Le nationalisme, c’est la guerre.

In Zeiten von Trump scheint es mir angezeigt, eindringlich vor drohendem dumpfen Nationalismus zu warnen. Keiner hat dies eindringlicher getan als François Mitterand in seiner letzten Rede vor dem EU-Parlament im Jahr 1995.

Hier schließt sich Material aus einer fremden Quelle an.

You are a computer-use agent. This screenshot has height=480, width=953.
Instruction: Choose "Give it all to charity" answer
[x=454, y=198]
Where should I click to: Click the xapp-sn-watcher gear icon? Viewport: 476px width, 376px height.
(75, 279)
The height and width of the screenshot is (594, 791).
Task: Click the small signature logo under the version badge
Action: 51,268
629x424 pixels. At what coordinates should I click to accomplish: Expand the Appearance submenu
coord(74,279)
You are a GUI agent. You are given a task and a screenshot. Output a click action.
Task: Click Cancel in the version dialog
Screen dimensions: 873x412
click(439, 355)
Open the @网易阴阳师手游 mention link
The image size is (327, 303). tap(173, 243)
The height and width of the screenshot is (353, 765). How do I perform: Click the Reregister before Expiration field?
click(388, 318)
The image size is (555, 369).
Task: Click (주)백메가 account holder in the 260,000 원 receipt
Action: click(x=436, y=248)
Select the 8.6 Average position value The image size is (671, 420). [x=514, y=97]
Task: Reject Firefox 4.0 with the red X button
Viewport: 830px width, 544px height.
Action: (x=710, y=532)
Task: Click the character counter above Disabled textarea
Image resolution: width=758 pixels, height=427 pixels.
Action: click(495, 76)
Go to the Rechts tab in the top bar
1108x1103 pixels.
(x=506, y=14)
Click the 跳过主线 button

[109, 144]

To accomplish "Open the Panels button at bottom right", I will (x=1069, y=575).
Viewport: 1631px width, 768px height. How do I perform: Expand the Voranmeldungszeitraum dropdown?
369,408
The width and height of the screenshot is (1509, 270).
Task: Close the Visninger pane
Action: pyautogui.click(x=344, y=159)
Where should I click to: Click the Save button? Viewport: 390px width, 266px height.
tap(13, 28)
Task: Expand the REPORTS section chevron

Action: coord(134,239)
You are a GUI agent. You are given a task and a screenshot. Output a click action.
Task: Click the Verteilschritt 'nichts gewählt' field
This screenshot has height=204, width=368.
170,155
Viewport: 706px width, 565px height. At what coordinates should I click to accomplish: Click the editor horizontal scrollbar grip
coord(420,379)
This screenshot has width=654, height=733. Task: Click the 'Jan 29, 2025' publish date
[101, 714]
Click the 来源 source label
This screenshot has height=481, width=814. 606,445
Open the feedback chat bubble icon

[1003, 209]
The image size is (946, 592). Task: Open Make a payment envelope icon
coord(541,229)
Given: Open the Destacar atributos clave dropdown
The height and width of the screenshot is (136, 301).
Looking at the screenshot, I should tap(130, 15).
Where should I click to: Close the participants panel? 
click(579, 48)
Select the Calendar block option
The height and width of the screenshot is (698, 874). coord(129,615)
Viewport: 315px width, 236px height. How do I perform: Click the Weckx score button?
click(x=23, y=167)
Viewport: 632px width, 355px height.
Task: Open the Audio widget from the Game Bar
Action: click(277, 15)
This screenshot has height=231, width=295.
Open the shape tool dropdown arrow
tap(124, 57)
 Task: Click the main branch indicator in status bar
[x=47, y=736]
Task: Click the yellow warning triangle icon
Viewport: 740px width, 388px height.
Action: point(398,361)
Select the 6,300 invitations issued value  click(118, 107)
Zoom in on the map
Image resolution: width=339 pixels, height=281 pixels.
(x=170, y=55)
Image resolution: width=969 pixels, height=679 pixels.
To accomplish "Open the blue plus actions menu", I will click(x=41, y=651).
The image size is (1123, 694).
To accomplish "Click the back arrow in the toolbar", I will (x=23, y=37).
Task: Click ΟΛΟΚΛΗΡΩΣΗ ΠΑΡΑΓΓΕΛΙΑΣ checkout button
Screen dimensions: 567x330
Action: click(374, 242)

Letzter Teil seiner Ausführungen:

Je m’en suis rendu compte, lorsque j’étais prisonnier, en cours d’évasion. J’ai rencontré des Allemands et puis j’ai vécu quelques temps en Bade-Wurtemberg dans une prison, et les gens qui étaient là, les Allemands avec lesquels je parlais, je me suis aperçu qu’ils aimaient mieux la France que nous n’aimions l’Allemagne. Je dis cela sans vouloir accabler mon pays, qui n’est pas le plus nationaliste loin de là, mais pour faire comprendre que chacun a vu le monde de l’endroit où il se trouvait, et ce point de vue était généralement déformant. Il faut vaincre ses préjugés. Ce que je vous demande là est presque impossible, car il faut vaincre notre histoire et pourtant si on ne la vainc pas, il faut savoir qu’une règle s’imposera, Mesdames et Messieurs : le nationalisme, c’est la guerre ! La guerre ce n’est pas seulement le passé, cela peut être notre avenir, et c’est vous, Mesdames et Messieurs les députés, qui êtes désormais les gardiens de notre paix, de notre sécurité et de cet avenir !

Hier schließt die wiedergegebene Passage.